++++ INPUT FOR THIS TASK ++++
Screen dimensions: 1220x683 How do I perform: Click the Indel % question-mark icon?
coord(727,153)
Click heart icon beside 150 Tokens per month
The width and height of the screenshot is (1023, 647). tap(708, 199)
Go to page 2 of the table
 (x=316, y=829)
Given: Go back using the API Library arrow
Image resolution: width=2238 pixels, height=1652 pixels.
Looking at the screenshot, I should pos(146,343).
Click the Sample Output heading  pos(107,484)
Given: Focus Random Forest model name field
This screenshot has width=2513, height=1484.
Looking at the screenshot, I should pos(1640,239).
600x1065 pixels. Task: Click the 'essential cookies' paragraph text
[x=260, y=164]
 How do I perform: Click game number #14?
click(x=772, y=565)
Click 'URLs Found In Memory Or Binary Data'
++++
**TASK TO CARRY OUT:**
Please gather every line above that contains the word "screenshot". Case counts.

**FINAL RESULT:**
The width and height of the screenshot is (1023, 647). tap(708, 199)
Looking at the screenshot, I should pos(146,343).
This screenshot has width=2513, height=1484.
Looking at the screenshot, I should pos(1640,239).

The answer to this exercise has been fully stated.